[PROVIDED PASSAGE]
==*==
Labor markets continued to loosen, and layoffs are still reported. As a result, many firms say hiring

is less difficult and the quality of the workers has improved. Turnover has also decreased, which is

improving productivity according to one contact, because workers have more experience. Another contact

remarked that people are "holding on for dear life" to their current jobs. While only a few industries

reported wage pressures, several expressed serious concern about rising health care costs.

Manufacturing. Manufacturing activity continued to decline. Some high-tech firms reported a

slight improvement, but demand for construction-related materials and oil field equipment have begun to

soften, and the outlook for these producers worsened.

Cement producers reported slowing demand over the past six weeks, with particular weakness in

Austin. Brick shipments remain at high levels but bookings for new jobs are down, and backlogs are

shrinking. Glass producers reported softening demand for construction but a pickup in sales to the auto

XI-2

industry. Sales of metals-both primary and fabricated-has slowed, and contacts reported a drop off in

new orders to supply all types of industries, including parts used by the energy industry. Lumber sales

continued to decline, and contacts say their customers are becoming quite apprehensive about the future.
==*==
[ACTIONS TO TAKE]
(a) Revise the report from "new orders to" down to "about the future.", replacing "apprehensive" with "anxious".
(b) Which products does the report's paragraph beginning "Cement producers reported" cover?
(c) In the report, what reason does one contact give for lower turnover improving productivity?
==*==
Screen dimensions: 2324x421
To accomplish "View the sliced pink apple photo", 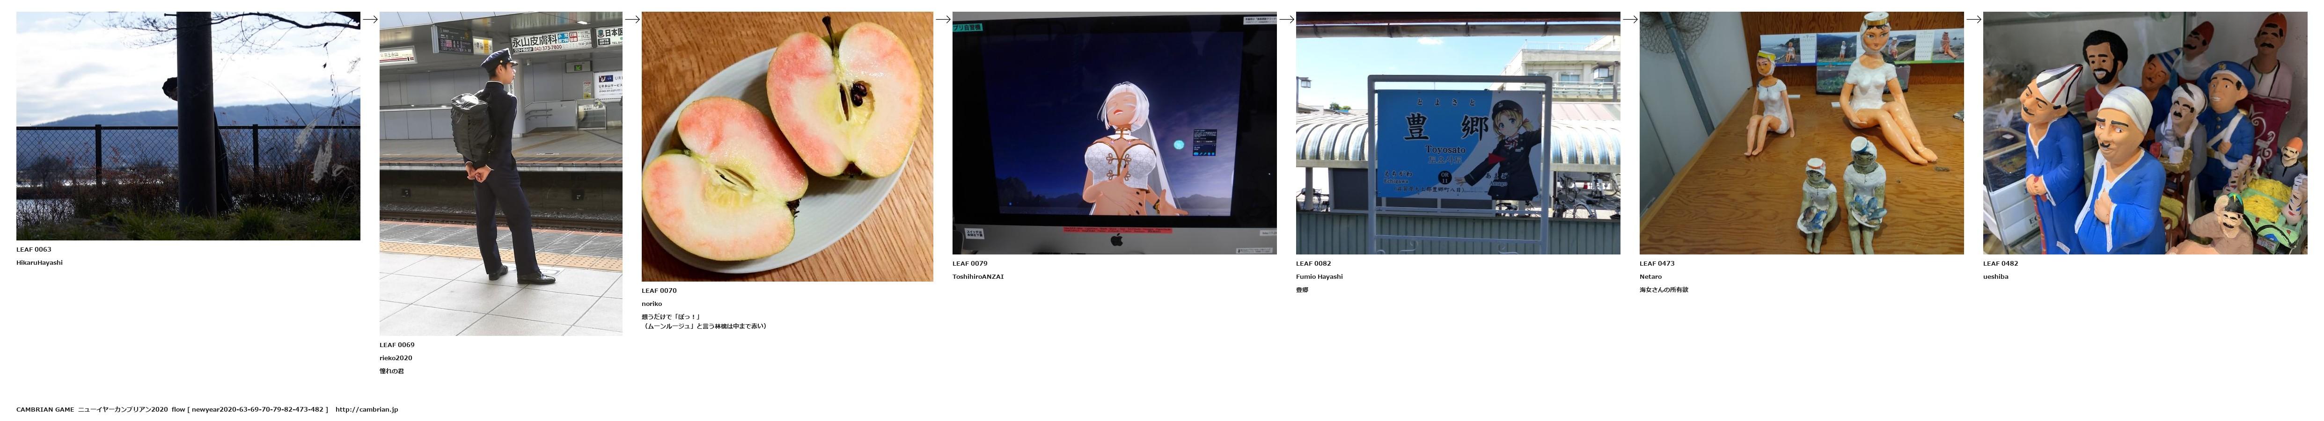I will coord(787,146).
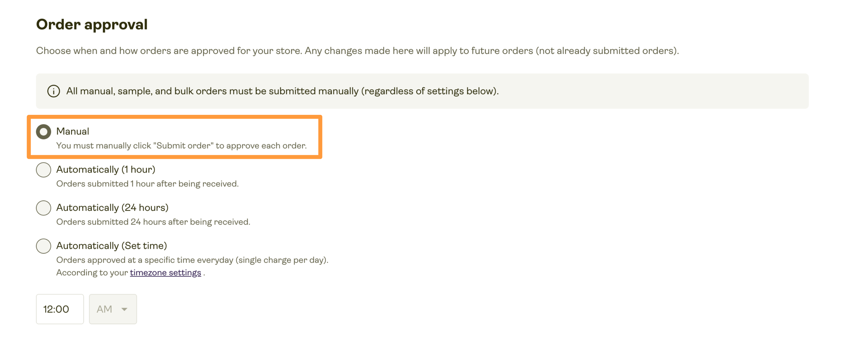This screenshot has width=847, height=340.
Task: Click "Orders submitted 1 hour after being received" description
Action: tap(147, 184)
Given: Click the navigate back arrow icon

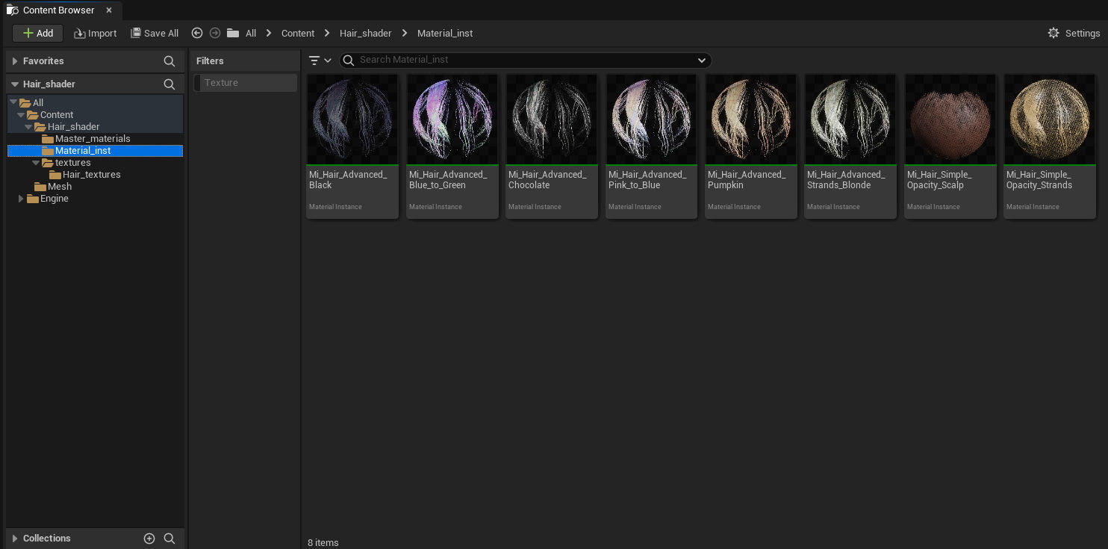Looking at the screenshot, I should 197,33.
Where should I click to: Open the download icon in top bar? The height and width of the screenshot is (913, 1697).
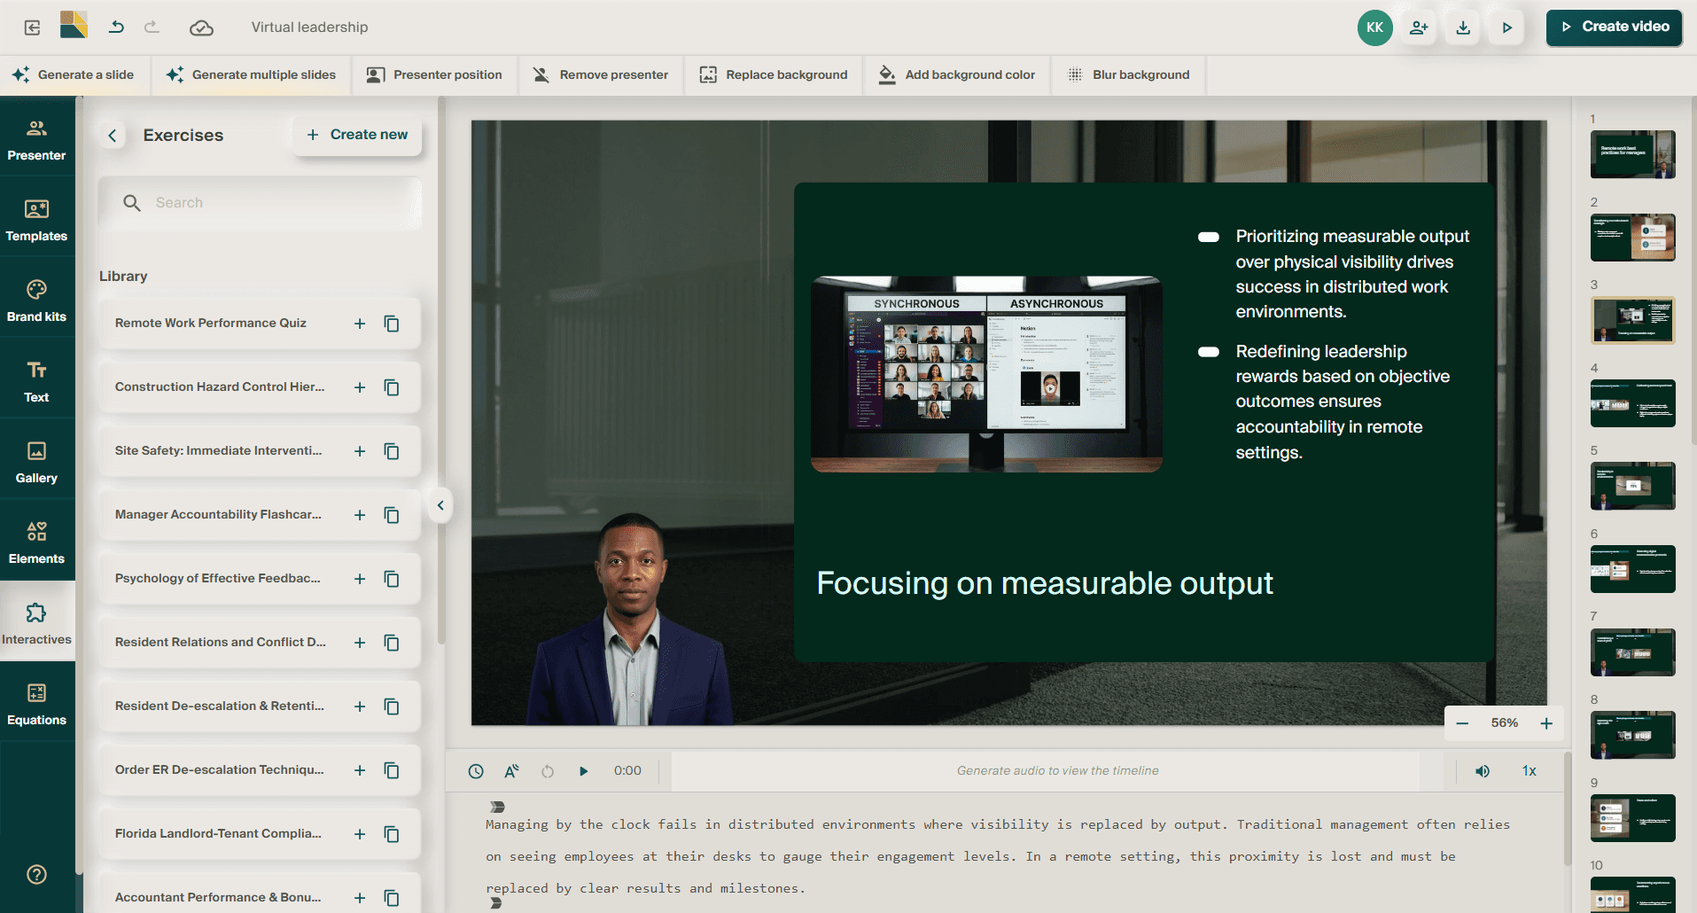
==*==
[ANSWERS TO THE PROBLEMS]
(a)
new orders to supply all types of industries, including parts used by the energy industry. Lumber sales

continued to decline, and contacts say their customers are becoming quite anxious about the future.

(b) Cement, brick, glass, metals (primary and fabricated), and lumber.

(c) Workers have more experience.